Regierung weist Kritik zurück

Die neuen Regeln bereiten also zumindest den Weg für massenhafte Abschiebungen, wenn auch die Trump-Regierung betont, darum gehe es nicht. Es gehe vielmehr darum, diejenigen abzuschieben, die die Gesetze brechen. Die Frage ist nun, wie genau das ausgelegt werden wird: Könnte zum Beispiel schon ein defektes Rücklicht am Auto reichen, um abgeschoben zu werden?

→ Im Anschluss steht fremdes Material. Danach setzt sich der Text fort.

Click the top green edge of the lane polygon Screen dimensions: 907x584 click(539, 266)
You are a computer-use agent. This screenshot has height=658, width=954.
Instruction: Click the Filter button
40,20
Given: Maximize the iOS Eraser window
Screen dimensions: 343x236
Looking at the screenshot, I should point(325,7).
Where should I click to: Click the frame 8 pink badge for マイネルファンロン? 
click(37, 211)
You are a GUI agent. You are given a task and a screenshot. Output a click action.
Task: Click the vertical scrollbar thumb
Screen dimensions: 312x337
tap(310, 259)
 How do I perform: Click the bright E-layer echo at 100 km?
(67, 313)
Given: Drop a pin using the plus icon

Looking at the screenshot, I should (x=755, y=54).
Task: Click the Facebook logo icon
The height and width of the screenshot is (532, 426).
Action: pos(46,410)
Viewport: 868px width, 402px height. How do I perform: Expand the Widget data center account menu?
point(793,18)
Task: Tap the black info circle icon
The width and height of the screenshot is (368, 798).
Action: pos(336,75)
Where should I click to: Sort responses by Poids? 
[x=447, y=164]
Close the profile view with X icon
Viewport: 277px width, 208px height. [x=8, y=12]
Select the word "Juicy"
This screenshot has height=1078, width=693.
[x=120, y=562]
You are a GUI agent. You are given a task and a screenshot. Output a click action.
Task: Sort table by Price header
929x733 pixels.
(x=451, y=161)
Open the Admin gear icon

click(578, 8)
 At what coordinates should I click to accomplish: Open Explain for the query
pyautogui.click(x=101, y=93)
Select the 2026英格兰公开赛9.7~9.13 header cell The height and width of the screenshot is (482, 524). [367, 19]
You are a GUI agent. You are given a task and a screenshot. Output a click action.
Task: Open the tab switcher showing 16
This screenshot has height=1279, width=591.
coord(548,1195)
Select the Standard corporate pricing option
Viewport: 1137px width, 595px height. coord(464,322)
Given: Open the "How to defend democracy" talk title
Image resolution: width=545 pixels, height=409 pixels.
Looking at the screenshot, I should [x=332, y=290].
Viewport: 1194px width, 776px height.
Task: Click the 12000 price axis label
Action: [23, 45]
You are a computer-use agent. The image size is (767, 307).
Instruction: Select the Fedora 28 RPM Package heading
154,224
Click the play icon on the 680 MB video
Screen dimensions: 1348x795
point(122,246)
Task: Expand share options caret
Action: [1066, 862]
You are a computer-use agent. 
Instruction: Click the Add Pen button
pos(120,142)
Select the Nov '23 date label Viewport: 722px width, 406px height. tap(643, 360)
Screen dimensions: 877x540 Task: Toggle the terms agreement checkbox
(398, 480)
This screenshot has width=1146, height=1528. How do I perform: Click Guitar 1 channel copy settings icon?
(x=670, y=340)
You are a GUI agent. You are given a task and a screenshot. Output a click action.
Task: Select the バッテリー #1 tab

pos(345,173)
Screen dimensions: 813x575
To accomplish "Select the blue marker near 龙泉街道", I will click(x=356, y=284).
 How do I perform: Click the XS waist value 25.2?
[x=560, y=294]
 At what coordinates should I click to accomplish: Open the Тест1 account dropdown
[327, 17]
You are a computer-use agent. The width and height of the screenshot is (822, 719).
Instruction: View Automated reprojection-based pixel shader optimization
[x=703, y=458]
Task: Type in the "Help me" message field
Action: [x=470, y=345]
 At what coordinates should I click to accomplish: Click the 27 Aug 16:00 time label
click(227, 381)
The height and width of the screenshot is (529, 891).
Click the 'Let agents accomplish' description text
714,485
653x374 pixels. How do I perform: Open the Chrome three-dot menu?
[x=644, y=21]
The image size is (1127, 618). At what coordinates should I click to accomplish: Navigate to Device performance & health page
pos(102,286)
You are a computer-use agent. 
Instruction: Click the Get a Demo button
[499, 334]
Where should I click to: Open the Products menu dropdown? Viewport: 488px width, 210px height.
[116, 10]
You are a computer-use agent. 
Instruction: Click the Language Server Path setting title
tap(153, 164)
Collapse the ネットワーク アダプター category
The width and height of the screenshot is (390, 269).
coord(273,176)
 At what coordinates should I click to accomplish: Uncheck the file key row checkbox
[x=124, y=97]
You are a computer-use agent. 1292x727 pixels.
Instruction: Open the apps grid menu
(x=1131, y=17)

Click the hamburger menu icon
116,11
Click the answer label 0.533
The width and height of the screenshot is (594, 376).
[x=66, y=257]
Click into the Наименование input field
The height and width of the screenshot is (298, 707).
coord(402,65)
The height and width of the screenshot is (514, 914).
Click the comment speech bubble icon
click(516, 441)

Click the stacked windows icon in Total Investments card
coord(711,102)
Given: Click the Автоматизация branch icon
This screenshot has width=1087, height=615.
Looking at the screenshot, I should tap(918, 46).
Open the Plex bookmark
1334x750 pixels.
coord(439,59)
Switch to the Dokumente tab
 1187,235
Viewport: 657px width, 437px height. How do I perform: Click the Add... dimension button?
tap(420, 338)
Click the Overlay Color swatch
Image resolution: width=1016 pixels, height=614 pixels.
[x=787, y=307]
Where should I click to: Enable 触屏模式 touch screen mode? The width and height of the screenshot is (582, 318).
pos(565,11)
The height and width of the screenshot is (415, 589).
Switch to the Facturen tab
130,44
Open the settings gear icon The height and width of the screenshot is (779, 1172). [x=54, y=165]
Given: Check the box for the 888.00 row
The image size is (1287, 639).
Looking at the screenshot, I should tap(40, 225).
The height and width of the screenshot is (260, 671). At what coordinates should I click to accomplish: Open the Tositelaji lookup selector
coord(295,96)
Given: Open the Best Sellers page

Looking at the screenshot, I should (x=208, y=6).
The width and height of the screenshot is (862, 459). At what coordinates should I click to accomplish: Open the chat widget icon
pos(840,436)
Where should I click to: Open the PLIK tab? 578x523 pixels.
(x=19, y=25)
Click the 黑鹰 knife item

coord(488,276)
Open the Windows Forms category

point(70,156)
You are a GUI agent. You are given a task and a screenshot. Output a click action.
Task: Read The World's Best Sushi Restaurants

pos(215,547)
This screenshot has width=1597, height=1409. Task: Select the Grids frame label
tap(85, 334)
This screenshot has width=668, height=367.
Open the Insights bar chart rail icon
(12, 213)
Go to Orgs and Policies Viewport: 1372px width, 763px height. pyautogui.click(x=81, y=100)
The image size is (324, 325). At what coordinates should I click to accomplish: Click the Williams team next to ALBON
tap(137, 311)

Die Regierung weist Kritik an ihrem Vorgehen zurück. Republikaner verweisen darauf, dass Barack Obama ebenfalls hart gegen illegal ins Land gekommene Einwanderer vorgegangen sei und Millionen von ihnen abgeschoben habe. Und überhaupt, so Boris Epstheyn, Berater des Präsidenten im Weißen Haus - niemand solle überrascht sein:

"Das Hauptziel ist es, diese Land sicher zu machen, Amerikaner zuhause und im Job zu schützen, und das ist genau was Donald Trump im Wahlkampf und während der Amtsübergabe versprochen hat."